Stored data entries:
════

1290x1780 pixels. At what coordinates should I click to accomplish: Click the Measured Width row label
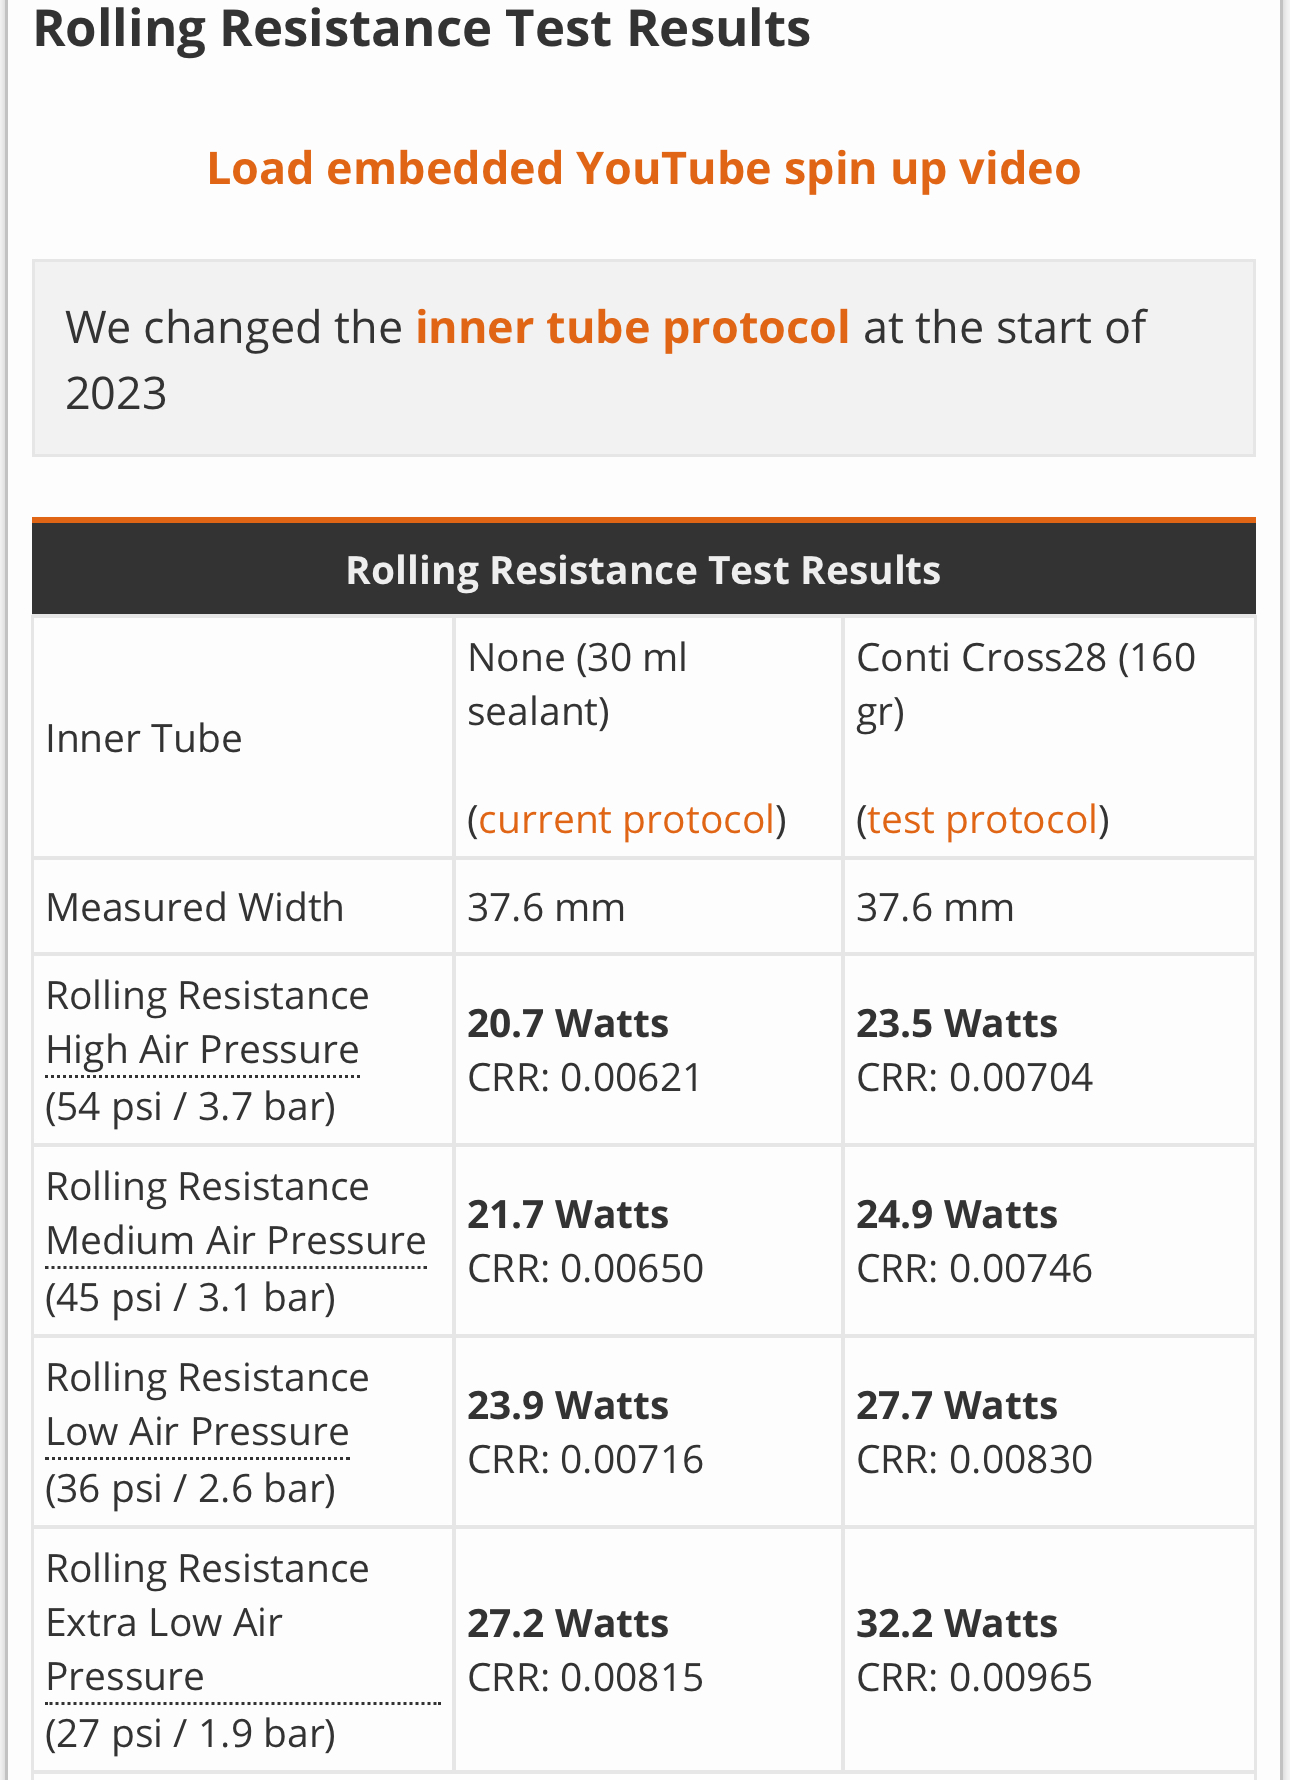pos(195,908)
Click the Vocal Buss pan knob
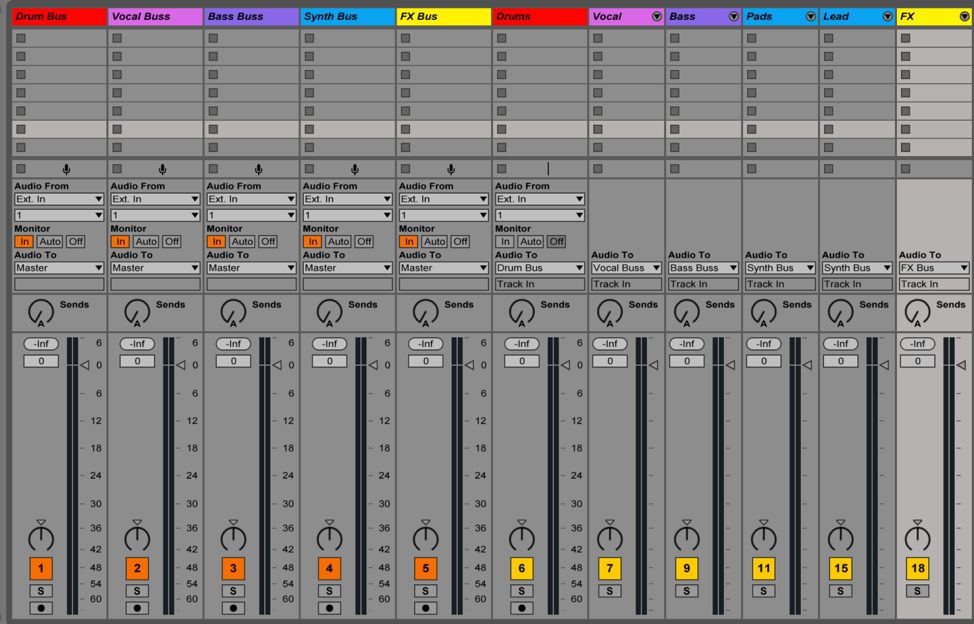Image resolution: width=974 pixels, height=624 pixels. 137,538
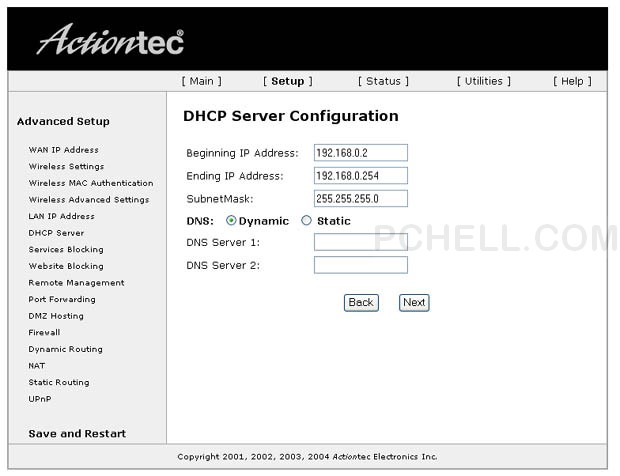Open the Utilities menu
The image size is (620, 476).
pyautogui.click(x=484, y=81)
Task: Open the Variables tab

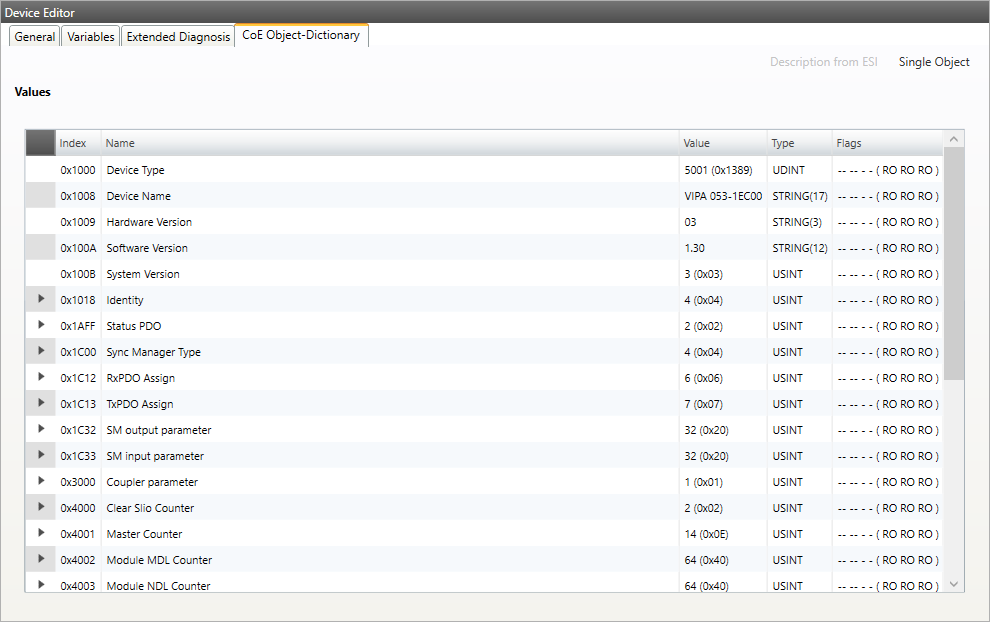Action: click(91, 37)
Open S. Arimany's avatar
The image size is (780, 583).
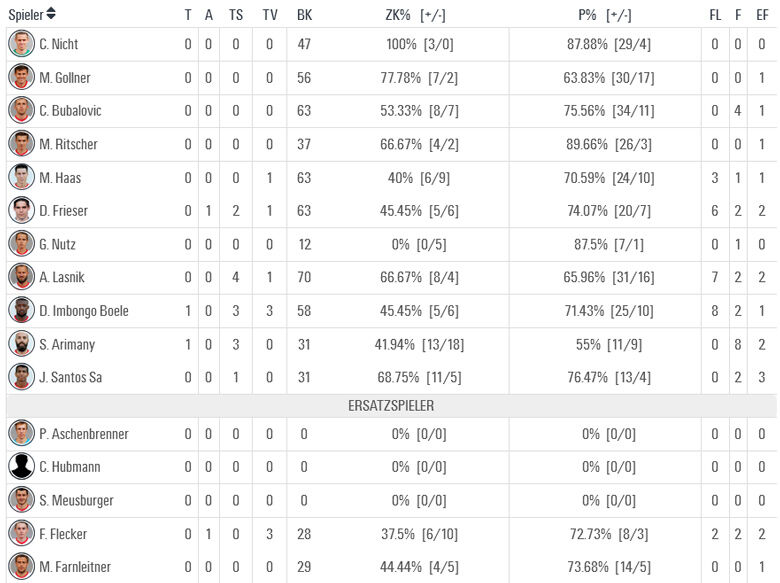click(x=21, y=344)
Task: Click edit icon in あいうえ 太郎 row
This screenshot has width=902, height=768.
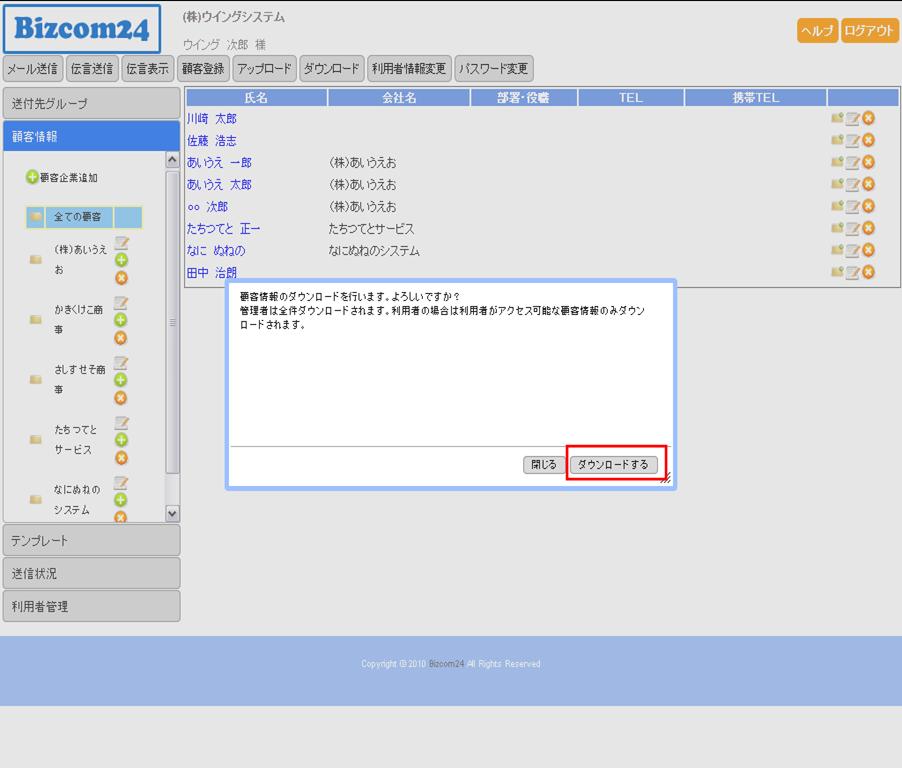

════

_EXERCISE INSTRUCTIONS_. Repeat exactly the line containing "Click the Vocal Buss pan knob" and every line after it through the end of the records, and nothing else. Leave the pictures out.

_ANSWER TO THIS TASK_.
Click the Vocal Buss pan knob
Image resolution: width=974 pixels, height=624 pixels. 137,538
Open the Utilities menu
The image size is (620, 476).
pyautogui.click(x=484, y=81)
Task: Open the Variables tab

Action: click(91, 37)
Open S. Arimany's avatar
The image size is (780, 583).
click(x=21, y=344)
Task: Click edit icon in あいうえ 太郎 row
This screenshot has width=902, height=768.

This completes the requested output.